I’ve lived with high-impact chronic pain for 35 years, and founded For Grace to help women in pain more than 15 years ago. During this time, my biggest issue and the one I hear most from people in pain is that no one cares about us. Our voice is lost and unheard among the din of healthcare professionals, scientists and researchers.
On September 22nd, that changed.
For three years, For Grace has been planning a Change Agent Pain Summit – our goal is to implement the NIH’s National Pain Strategy in California and be a model for the rest of the country. The Strategy touts integrative care as “best practice” for people in pain, and this model of care has helped me battle CRPS along with a dozen other auto-immune conditions. I’m not alone here as the majority of people in pain who reach out to us say that integrative care has made all the difference.
When For Grace assembled our Summit Design Team, we interviewed many healthcare and legislative thought leaders who were possible invitees. We got a lot of great feedback, but the idea that stood out most was that pain patients and their caregivers were not being given a voice… once again. That resonated deeply.
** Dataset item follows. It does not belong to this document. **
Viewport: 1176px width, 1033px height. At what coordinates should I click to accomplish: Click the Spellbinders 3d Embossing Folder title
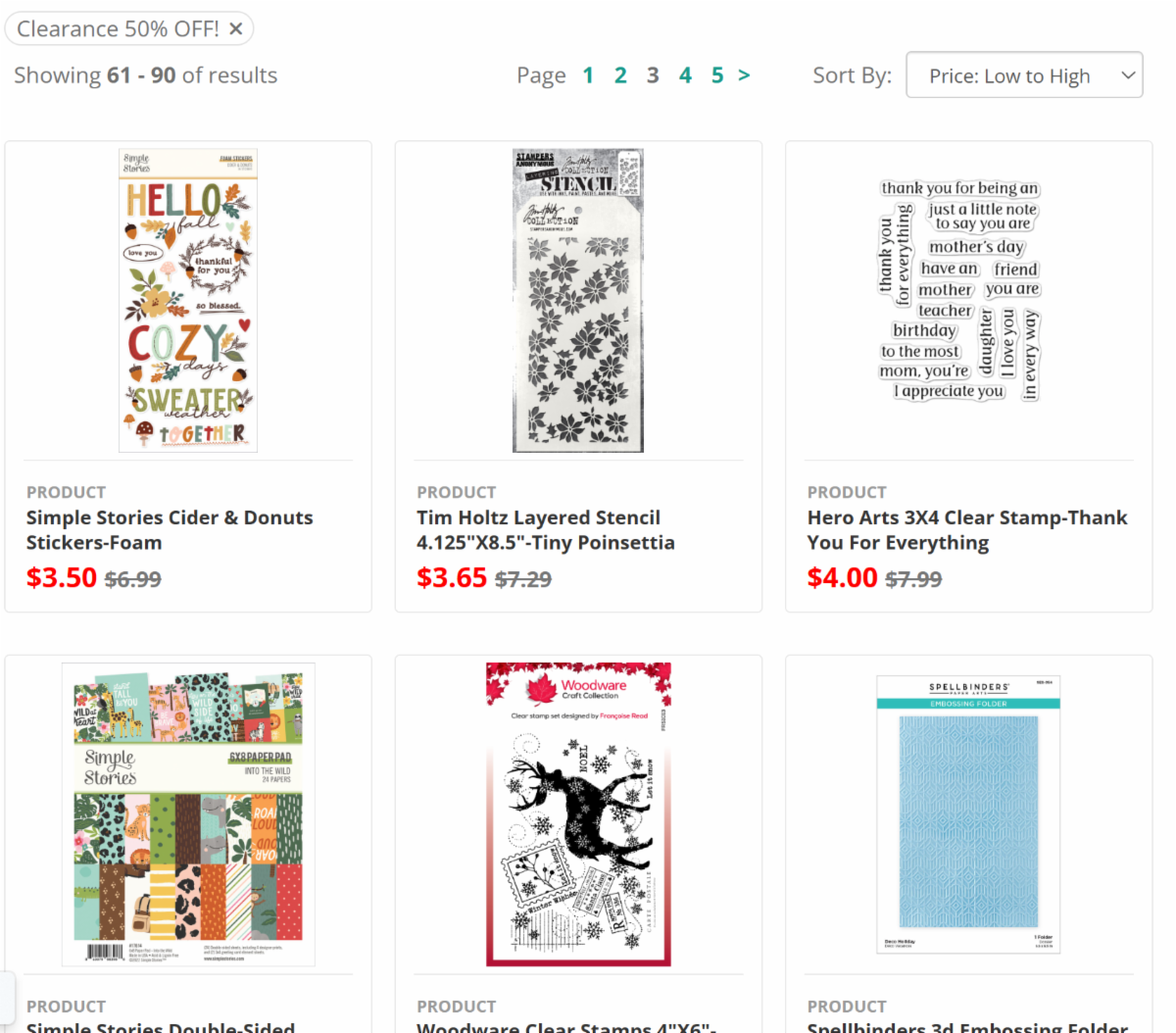(x=967, y=1026)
We decided then and there to break our Summit into two parts. For Part One, hosted in downtown Los Angeles in September, we gathered men and women in pain and their caregivers. It was a big focus group as everything we gleaned from our in-person and worldwide webcast attendees will be shared with the luminaries who attend For Grace’s 2018 Summit: Part Two.
To present our problem statement, our morning began with a panel of real-life people in pain and a caregiver. These passionate people spoke loudly and articulately about their pain stories and everyday barriers to care. The attendees sat up with attention.
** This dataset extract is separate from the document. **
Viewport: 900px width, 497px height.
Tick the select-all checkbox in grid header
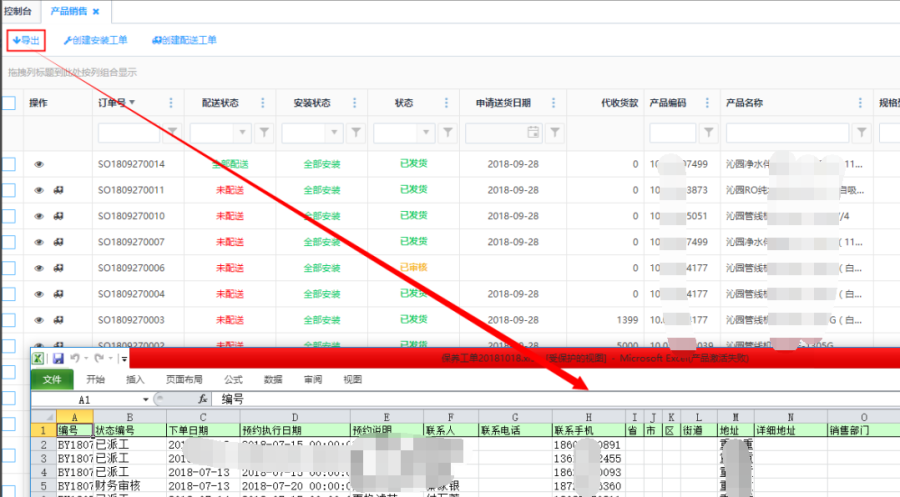8,102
We then moved on to possible solutions. Our wonderful keynoter, Dr. Bob Twillman, Executive Director for the Academy of Integrative Pain Medicine, caringly taught us about the National Pain Strategy, integrative care and how they work together. The attendees hung on to Bob’s every precious word as they yearned to learn.
I then had the distinct honor of presenting our annual award to Dr. Susan Samueli, a former woman in pain who’s made it her life’s philanthropic mission to bring integrative care into mainstream medicine. Besides Susan sharing her story of hope and courage, she announced that she and her husband Henry had earlier in the week given a gift of $200 million to UC Irvine to build a national integrative care and research institute.
Susan also spoke about how the Samueli Foundation worked closely with the Obama administration to include integrative care in the Affordable Healthcare Act. Susan’s words were pivotal, rousing attendees out of their chairs with a standing ovation.
After lunch, everyone was juiced with empowering enthusiasm. Change agents with capes, if you will. Tables were covered with paper so every thought could be scribed and saved. Our Summit architect, the mind-blowingly awesome Mindy Meyer, facilitated a World Café-style afternoon where key questions were asked about barriers to care and possible solutions.
People bonded as they moved from table to table, and at the end of each round, table hosts shared the major themes of the conversation. There were no wallflowers in this room as all had such a wealth of wisdom to express and were encouraged to do so. I’ve never seen such passion in my life, as these extraordinary people with pain finally found a place where their thoughts and words were heard, valued and recorded.
These Change Agents are my heroes – and we have them to thank for being the voice for all of us. When the National Pain Strategy gets implemented, it’ll be better than the one originally drafted. Better because the voice of the pain patient and caregiver will be deeply embedded.